===== DATA SECTION =====

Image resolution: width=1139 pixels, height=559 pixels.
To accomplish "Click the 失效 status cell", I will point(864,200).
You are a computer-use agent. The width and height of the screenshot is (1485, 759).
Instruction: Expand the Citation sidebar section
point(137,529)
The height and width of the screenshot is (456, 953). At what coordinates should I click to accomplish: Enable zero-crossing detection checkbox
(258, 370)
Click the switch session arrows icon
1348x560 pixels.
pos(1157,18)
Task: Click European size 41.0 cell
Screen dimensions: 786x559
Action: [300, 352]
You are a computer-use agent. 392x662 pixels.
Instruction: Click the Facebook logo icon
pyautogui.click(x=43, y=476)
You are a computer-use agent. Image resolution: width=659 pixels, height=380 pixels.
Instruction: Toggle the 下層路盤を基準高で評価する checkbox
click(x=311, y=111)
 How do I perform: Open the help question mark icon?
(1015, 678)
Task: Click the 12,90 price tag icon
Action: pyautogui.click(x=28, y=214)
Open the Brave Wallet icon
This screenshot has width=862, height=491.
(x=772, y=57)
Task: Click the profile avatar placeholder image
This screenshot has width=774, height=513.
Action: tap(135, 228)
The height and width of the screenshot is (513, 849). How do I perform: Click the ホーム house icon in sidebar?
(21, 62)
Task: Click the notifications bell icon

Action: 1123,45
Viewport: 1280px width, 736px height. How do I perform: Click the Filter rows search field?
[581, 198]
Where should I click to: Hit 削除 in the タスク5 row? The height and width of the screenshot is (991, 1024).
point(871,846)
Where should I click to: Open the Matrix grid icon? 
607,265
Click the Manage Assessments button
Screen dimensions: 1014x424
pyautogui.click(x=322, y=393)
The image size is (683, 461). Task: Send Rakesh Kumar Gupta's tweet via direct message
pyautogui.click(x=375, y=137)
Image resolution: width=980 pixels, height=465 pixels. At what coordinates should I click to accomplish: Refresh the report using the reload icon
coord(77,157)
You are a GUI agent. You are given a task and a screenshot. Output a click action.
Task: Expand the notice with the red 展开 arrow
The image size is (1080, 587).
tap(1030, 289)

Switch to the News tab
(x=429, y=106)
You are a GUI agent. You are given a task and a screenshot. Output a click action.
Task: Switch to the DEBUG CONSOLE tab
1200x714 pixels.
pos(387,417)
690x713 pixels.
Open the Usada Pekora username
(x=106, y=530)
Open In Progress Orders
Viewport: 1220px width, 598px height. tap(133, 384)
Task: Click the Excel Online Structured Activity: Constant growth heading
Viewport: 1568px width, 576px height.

=====

PROBLEM DETAILS | Output all of the entries without altering a single word.

OUTPUT |
Image resolution: width=1139 pixels, height=559 pixels.
To accomplish "Click the 失效 status cell", I will point(864,200).
You are a computer-use agent. The width and height of the screenshot is (1485, 759).
Instruction: Expand the Citation sidebar section
point(137,529)
The height and width of the screenshot is (456, 953). At what coordinates should I click to accomplish: Enable zero-crossing detection checkbox
(258, 370)
Click the switch session arrows icon
1348x560 pixels.
pos(1157,18)
Task: Click European size 41.0 cell
Screen dimensions: 786x559
Action: [300, 352]
You are a computer-use agent. 392x662 pixels.
Instruction: Click the Facebook logo icon
pyautogui.click(x=43, y=476)
You are a computer-use agent. Image resolution: width=659 pixels, height=380 pixels.
Instruction: Toggle the 下層路盤を基準高で評価する checkbox
click(x=311, y=111)
 How do I perform: Open the help question mark icon?
(1015, 678)
Task: Click the 12,90 price tag icon
Action: pyautogui.click(x=28, y=214)
Open the Brave Wallet icon
This screenshot has width=862, height=491.
(x=772, y=57)
Task: Click the profile avatar placeholder image
This screenshot has width=774, height=513.
Action: tap(135, 228)
The height and width of the screenshot is (513, 849). How do I perform: Click the ホーム house icon in sidebar?
(21, 62)
Task: Click the notifications bell icon

Action: 1123,45
Viewport: 1280px width, 736px height. How do I perform: Click the Filter rows search field?
[581, 198]
Where should I click to: Hit 削除 in the タスク5 row? The height and width of the screenshot is (991, 1024).
point(871,846)
Where should I click to: Open the Matrix grid icon? 
607,265
Click the Manage Assessments button
Screen dimensions: 1014x424
pyautogui.click(x=322, y=393)
The image size is (683, 461). Task: Send Rakesh Kumar Gupta's tweet via direct message
pyautogui.click(x=375, y=137)
Image resolution: width=980 pixels, height=465 pixels. At what coordinates should I click to accomplish: Refresh the report using the reload icon
coord(77,157)
You are a GUI agent. You are given a task and a screenshot. Output a click action.
Task: Expand the notice with the red 展开 arrow
The image size is (1080, 587).
tap(1030, 289)

Switch to the News tab
(x=429, y=106)
You are a GUI agent. You are given a task and a screenshot. Output a click action.
Task: Switch to the DEBUG CONSOLE tab
1200x714 pixels.
pos(387,417)
690x713 pixels.
Open the Usada Pekora username
(x=106, y=530)
Open In Progress Orders
Viewport: 1220px width, 598px height. tap(133, 384)
Task: Click the Excel Online Structured Activity: Constant growth heading
Viewport: 1568px width, 576px height.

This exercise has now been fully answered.